BMO Nesbitt Burns says that Quebec’s challenge is to reconcile a much weaker revenue backdrop with an effort to stimulate growth, allow for increased spending on security, keep program spending on track, and still maintain a balanced budget.

The brokerage firm reports that the province now believes that provincial GDP growth will be just 1.1% this year, compared with the spring forecast of 2.7%. It’s a similar story for 2002, when GDP is projected to cool to 1.7% from the initial estimate of 2.6%. This downward revision is estimated to carve $1.8 billion from revenues in both the current fiscal year and next.

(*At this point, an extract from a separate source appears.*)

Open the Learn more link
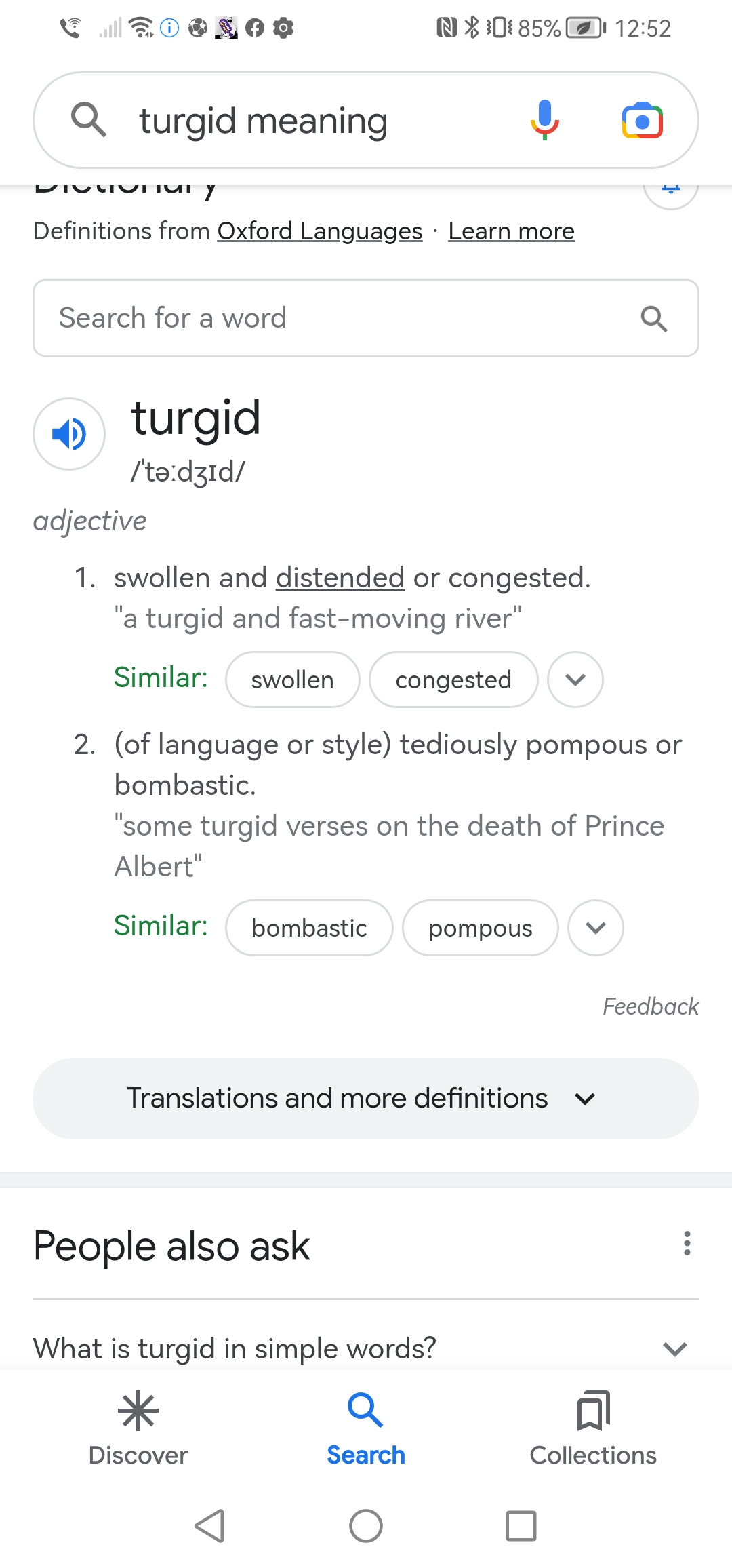Image resolution: width=732 pixels, height=1568 pixels. click(512, 231)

“To this point, the budget is balanced. However, Quebec also intends to introduce a $641 million “action plan” to stimulate growth. The plan is equal to about 0.3% of provincial GDP, and is dominated by $400 million for households, mostly aimed at low income households. The government will also increase the indexation rate for the tax system and will index social assistance benefits next year,” says BMO. Increased security measures are expected to cost $43 million over the next two years.

These costs are expected to be offset by stronger GDP growth arising from the stimulus measures-estimated to add 0.7% to GDP. “That may prove optimistic — we expect provincial GDP growth will struggle to reach 1% in 2002.”

CIBC World Markets Inc. says, “Despite a slowing economy, Quebec took advantage of funds set aside from an economic boom last year to finance needed economic stimulus, while keeping the budget balanced in 2001-02. Like Washington, Quebec is using fiscal policy to support the province’s economy, rather than risk exacerbating the downturn in a belt-tightening CIBC notes that the budget also announced the creation of La Financiere du Quebec, which will replace loan guarantees previously offered by a predecessor organization with a mix of both direct loans and loan guarantees to small and medium sized business and co-ops.

“Overall, Quebec has unveiled a reasonable plan to deal with the deepening slowdown. However, given the tremendous economic uncertainty now facing policymakers of all stripes, Quebec may yet need to revisit their plans over the next six months,” concludes BMO.